Having been familiar with LSS for a few years, now, and being an especial fan of the /printed/ word, I was thrilled to hear editor, slush-reader and fastest rejecter in the business Eric Marin was bringing out a collection. "The Lone Star Stories Reader" contains fifteen stories ranging considerably in length, for a grand total of two hundred sixty pages. These are all stories that originally appeared online at LSS between 2004 and 2008, all of which can still be read online. But for those of you who prefer your fiction in a tactile form, I heartily recommend this handsomely-presented book.
With most collections, you expect a few clunkers--pieces that don't resonate with you as much as they might with someone else. I felt this anthology had been prepared with me in mind. The stories are inventive; some toy with you, some slap you around, some curl up next to you and purr sweet demands. My only complaint might be that the occasional denouement was more ethereal than I would have liked.
Since they are all exquisitely written, here's some picks to give you a taste for the variety.
"The Frozen One" by Tim Pratt might just blow your mind: a visitor from "someplace else. Sort of a kingdom next door" steps into our reality to tell a parable. "It's like, if you teach a kid to play chess, he doesn't just learn how to play chess, he learns how to think a certain way." They're training us--"there's some bad stuff happening there, way more complicated [...], but there might be some ... refugees." The parable's an engaging moral tale as well--I loved it, and I have a thing against moral tales.

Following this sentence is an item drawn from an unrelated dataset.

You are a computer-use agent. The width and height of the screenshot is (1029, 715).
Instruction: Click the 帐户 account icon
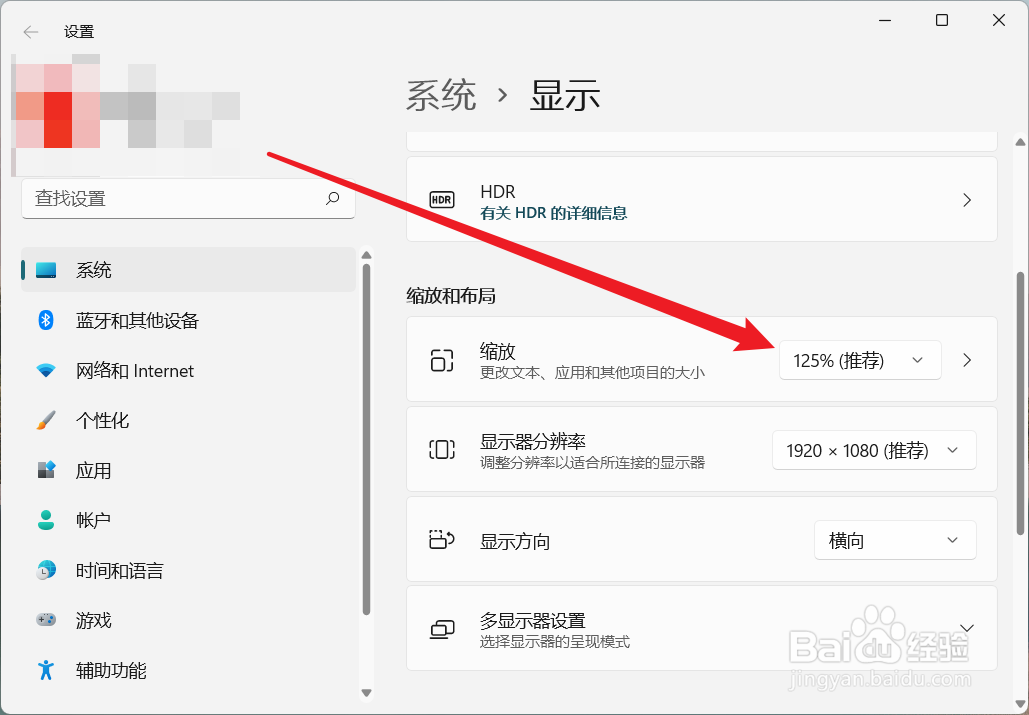click(46, 520)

"The Disembowler" by Ekaterina Sedia is a beautifully inventive piece about a being running around disemboweling cars and appliances. I was skeptical a few paragraphs in, but everything was explained far better than I could have asked for, and the logic was consistent as well as surprising.
"A Night in Electric Squidland" by Sarah Monette is a strange dystopian paranormal detective story set in the bowels of a BDSM nightclub, an otherworld that feels here-and-now except for the magic suffusing it.
"Seasonal Work" by Nina Kiriki Hoffman is an exceptionally brief piece of mystic realism (or perhaps there's no genre involved--that's almost up to the reader) set at a gift-wrapping station.
"Angels of a Desert Heaven" by Marguerite Reed sets up the question of the place of gods and culture in a land with cultures both melted together and oddly segregated; it's a poignant tale that spreads itself across several, including those of rock music stardom and fortune telling.
There is so much beauty here, densely packed yet woven like gossamer thread. Buy a copy for yourself and one for a friend who needs a touch more beauty in their lives.
Disclaimer: I've been shooting to get my own works in Eric Marin's table of contents for some time now.